# Provided records start
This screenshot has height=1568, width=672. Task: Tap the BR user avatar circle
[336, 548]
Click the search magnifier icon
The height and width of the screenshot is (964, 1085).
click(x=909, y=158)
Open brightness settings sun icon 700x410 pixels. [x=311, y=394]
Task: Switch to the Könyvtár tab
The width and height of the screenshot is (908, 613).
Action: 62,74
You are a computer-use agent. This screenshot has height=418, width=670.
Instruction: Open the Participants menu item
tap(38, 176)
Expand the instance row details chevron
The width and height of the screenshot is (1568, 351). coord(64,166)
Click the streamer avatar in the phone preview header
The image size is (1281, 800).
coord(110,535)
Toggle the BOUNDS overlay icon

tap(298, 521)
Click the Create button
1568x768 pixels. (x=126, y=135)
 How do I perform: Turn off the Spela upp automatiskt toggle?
# Provided records end
Short problem: List each line in the records above that contains the word "avatar".

Task result:
This screenshot has height=1568, width=672. Task: Tap the BR user avatar circle
Click the streamer avatar in the phone preview header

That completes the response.